A prototype for convective margin shifts

Authors


Abstract

[1] Regional precipitation anomalies under El Niño or global warming scenarios manifest considerable spatial variability, especially in the vicinity of tropical deep convective zones. Using a simplified set of equations, we develop an analytic prototype of convective margins for tropical land regions subject to inflow from adjacent ocean regions. The approach yields an expression for the location of the convective margin from which it is straightforward to deduce how climate perturbations impact the margin. We compare the results of the prototype to full model simulations of the equatorial South American precipitation response to El Niño forcing and find general agreement. Analysis of the observations supports the convective inflow margin prototype's applicability to appropriately simple basic state configurations.

1. Introduction

[2] The gross-scale climate signatures of El Niño outside of the Pacific (the “remote teleconnection”) include tropospheric and surface warming and widespread deficits in rainfall [Ropelewski and Halpert, 1987; Wallace et al., 1998]. While many studies have explored the mechanisms underlying these gross-scale responses [e.g., Klein et al., 1999; Saravanan and Chang, 2000; Chiang and Sobel, 2002; Su and Neelin, 2002; Chiang and Lintner, 2005; Lintner and Chiang, 2005; Neelin and Su, 2005], the regional scale features of the teleconnection are less well understood. For example, observed El Niño-related tropical precipitation anomalies exhibit a highly nontrivial spatial structure, with significant regional differences in the magnitudes and even sign of the anomalies [Dai and Wigley, 2000].

[3] The complex regional behavior points to the influence of multiple mechanisms on tropical precipitation variability [Neelin and Su, 2005]. For example, Neelin et al. [2003] and Chou and Neelin [2004] proposed a set of two related mechanisms–“upped-ante” and “rich-get-richer”–that are conceptually useful in the interpretation of the spatial structure of precipitation anomalies under El Niño or global warming forcing. Briefly, upped-ante postulates preferential moistening of convective zones relative to nonconvecting zones as warming increases the moisture threshold necessary to sustain convection, while the rich-get-richer mechanism suggests that the anomalous convective-nonconvective moisture gradient enhances convective region moisture convergence. While these mechanisms provide a template for precipitation anomaly spatial structures–i.e., moistening of convective centers and drying along convective margins–their manifestation depends sensitively on factors such as the intensity and location of climatological convection and the relationship between winds and moisture gradients.

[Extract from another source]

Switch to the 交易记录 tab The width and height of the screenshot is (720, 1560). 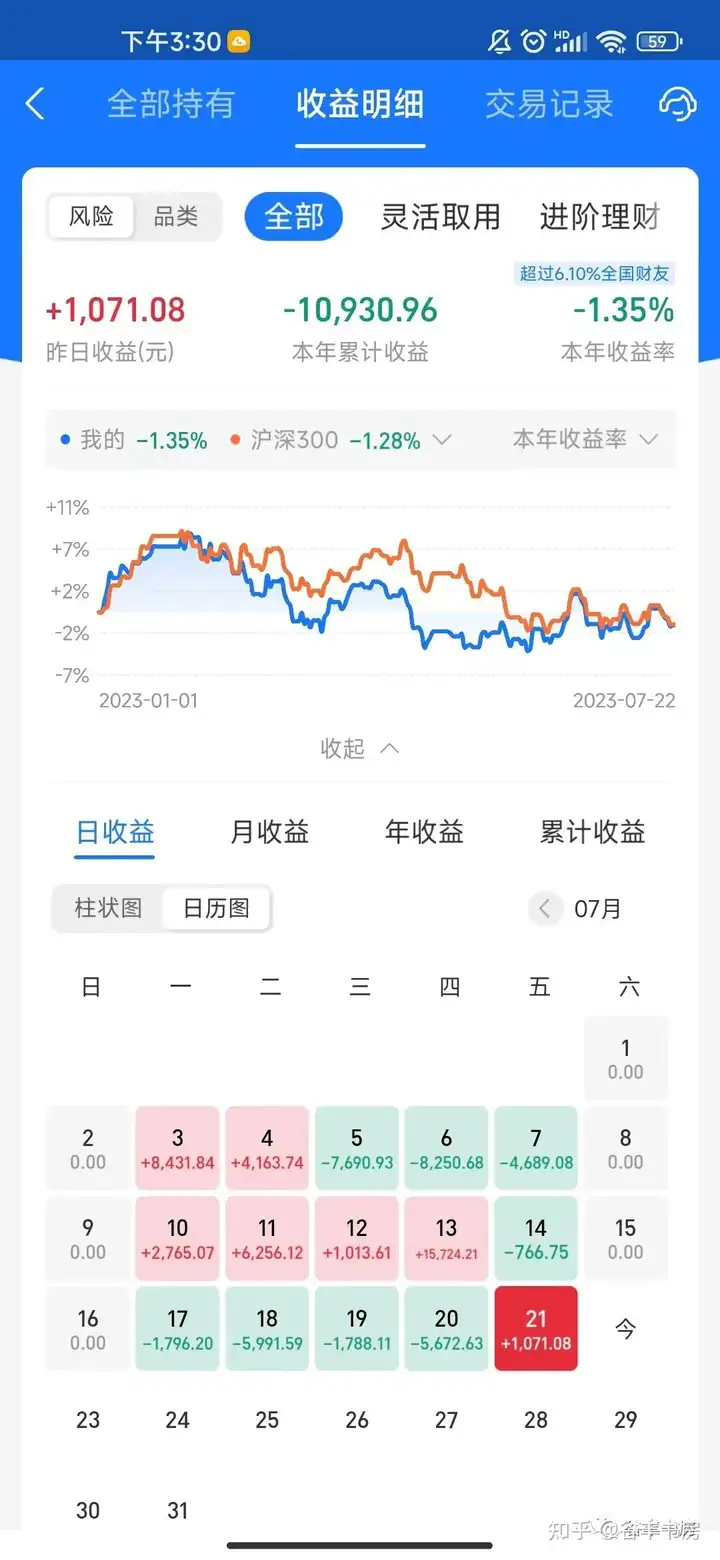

[4] From a modeling perspective, complexities in the spatial characteristics of tropical precipitation variability pose additional challenges. Simulations of El Niño show large intermodel discrepancies in the distribution and amplitude of precipitation changes [Joseph and Nigam, 2005]. Considerable intermodel disagreement is also evident in global warming simulations of precipitation, especially near strongly convecting regions in the tropics [Neelin et al., 2006]. Understanding why different models simulate the precipitation changes that they do is thus crucial to the use of models as predictive or interpretative tools.

[5] Our principal interest here is to understand the behavior of the tropical convective margin, i.e., the boundary separating convecting and nonconvecting regions, for the specific case of land region moisture inflow from a neighboring ocean region. We develop a prototype for the position of inflow margins and how margin locations vary under climate perturbations. Given the large discrepancies between models, the simplicity of the solution presented here is useful for developing intuition about a particular set of interactions contributing to precipitation anomalies under climate change scenarios.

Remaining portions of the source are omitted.